* [Extracted records]
· · · · ·
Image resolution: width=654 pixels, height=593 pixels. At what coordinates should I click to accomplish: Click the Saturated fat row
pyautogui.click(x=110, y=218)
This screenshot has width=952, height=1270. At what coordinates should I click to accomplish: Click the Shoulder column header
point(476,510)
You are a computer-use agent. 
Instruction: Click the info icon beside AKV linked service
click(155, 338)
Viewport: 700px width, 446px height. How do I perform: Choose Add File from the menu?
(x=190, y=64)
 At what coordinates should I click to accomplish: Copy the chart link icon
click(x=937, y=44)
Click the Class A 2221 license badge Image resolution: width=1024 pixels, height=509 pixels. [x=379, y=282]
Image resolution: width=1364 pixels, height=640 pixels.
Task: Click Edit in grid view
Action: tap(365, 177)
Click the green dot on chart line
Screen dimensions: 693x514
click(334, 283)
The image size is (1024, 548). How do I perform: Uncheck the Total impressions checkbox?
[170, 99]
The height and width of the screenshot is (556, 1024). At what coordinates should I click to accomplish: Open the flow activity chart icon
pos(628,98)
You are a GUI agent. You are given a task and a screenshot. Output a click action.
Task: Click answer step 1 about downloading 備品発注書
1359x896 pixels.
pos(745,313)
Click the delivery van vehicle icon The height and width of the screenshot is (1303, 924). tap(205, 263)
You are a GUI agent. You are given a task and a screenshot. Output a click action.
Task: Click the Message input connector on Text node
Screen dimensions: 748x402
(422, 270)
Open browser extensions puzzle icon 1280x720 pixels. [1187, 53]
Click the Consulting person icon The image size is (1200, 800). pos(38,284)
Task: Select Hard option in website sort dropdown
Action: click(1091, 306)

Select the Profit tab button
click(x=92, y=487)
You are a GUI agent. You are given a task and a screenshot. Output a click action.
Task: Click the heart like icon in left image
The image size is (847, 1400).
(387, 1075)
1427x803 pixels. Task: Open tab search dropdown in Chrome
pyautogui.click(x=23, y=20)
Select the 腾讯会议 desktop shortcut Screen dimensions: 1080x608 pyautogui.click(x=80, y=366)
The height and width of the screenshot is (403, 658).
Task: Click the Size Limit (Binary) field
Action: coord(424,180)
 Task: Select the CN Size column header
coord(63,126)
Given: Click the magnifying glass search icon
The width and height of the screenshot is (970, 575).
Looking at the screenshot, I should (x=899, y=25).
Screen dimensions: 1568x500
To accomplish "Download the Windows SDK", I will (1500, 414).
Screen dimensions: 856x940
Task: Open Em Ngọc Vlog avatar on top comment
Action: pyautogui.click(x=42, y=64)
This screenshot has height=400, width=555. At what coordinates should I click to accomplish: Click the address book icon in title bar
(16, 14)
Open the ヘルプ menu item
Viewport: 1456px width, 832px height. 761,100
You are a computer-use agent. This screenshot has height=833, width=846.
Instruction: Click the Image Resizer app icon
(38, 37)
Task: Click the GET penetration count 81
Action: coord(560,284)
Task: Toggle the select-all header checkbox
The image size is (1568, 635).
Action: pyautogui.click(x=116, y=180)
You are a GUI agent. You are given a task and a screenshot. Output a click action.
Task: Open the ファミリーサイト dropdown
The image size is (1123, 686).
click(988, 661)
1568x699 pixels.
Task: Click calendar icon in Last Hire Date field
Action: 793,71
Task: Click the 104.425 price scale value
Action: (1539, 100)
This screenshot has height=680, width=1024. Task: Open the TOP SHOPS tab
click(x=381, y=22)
· · · · ·
* [EXERCISE DESCRIPTION] Copy the data above line for line, with no changes to any character.

* [EXERCISE ANSWER]
Image resolution: width=654 pixels, height=593 pixels. At what coordinates should I click to accomplish: Click the Saturated fat row
pyautogui.click(x=110, y=218)
This screenshot has width=952, height=1270. At what coordinates should I click to accomplish: Click the Shoulder column header
point(476,510)
You are a computer-use agent. 
Instruction: Click the info icon beside AKV linked service
click(155, 338)
Viewport: 700px width, 446px height. How do I perform: Choose Add File from the menu?
(x=190, y=64)
 At what coordinates should I click to accomplish: Copy the chart link icon
click(x=937, y=44)
Click the Class A 2221 license badge Image resolution: width=1024 pixels, height=509 pixels. [x=379, y=282]
Image resolution: width=1364 pixels, height=640 pixels.
Task: Click Edit in grid view
Action: tap(365, 177)
Click the green dot on chart line
Screen dimensions: 693x514
click(334, 283)
The image size is (1024, 548). How do I perform: Uncheck the Total impressions checkbox?
[170, 99]
The height and width of the screenshot is (556, 1024). At what coordinates should I click to accomplish: Open the flow activity chart icon
pos(628,98)
You are a GUI agent. You are given a task and a screenshot. Output a click action.
Task: Click answer step 1 about downloading 備品発注書
1359x896 pixels.
pos(745,313)
Click the delivery van vehicle icon The height and width of the screenshot is (1303, 924). tap(205, 263)
You are a GUI agent. You are given a task and a screenshot. Output a click action.
Task: Click the Message input connector on Text node
Screen dimensions: 748x402
(422, 270)
Open browser extensions puzzle icon 1280x720 pixels. [1187, 53]
Click the Consulting person icon The image size is (1200, 800). pos(38,284)
Task: Select Hard option in website sort dropdown
Action: click(1091, 306)

Select the Profit tab button
click(x=92, y=487)
You are a GUI agent. You are given a task and a screenshot. Output a click action.
Task: Click the heart like icon in left image
The image size is (847, 1400).
(387, 1075)
1427x803 pixels. Task: Open tab search dropdown in Chrome
pyautogui.click(x=23, y=20)
Select the 腾讯会议 desktop shortcut Screen dimensions: 1080x608 pyautogui.click(x=80, y=366)
The height and width of the screenshot is (403, 658).
Task: Click the Size Limit (Binary) field
Action: coord(424,180)
 Task: Select the CN Size column header
coord(63,126)
Given: Click the magnifying glass search icon
The width and height of the screenshot is (970, 575).
Looking at the screenshot, I should (x=899, y=25).
Screen dimensions: 1568x500
To accomplish "Download the Windows SDK", I will (1500, 414).
Screen dimensions: 856x940
Task: Open Em Ngọc Vlog avatar on top comment
Action: pyautogui.click(x=42, y=64)
This screenshot has height=400, width=555. At what coordinates should I click to accomplish: Click the address book icon in title bar
(16, 14)
Open the ヘルプ menu item
Viewport: 1456px width, 832px height. 761,100
You are a computer-use agent. This screenshot has height=833, width=846.
Instruction: Click the Image Resizer app icon
(38, 37)
Task: Click the GET penetration count 81
Action: coord(560,284)
Task: Toggle the select-all header checkbox
The image size is (1568, 635).
Action: pyautogui.click(x=116, y=180)
You are a GUI agent. You are given a task and a screenshot. Output a click action.
Task: Open the ファミリーサイト dropdown
The image size is (1123, 686).
click(988, 661)
1568x699 pixels.
Task: Click calendar icon in Last Hire Date field
Action: 793,71
Task: Click the 104.425 price scale value
Action: (1539, 100)
This screenshot has height=680, width=1024. Task: Open the TOP SHOPS tab
click(x=381, y=22)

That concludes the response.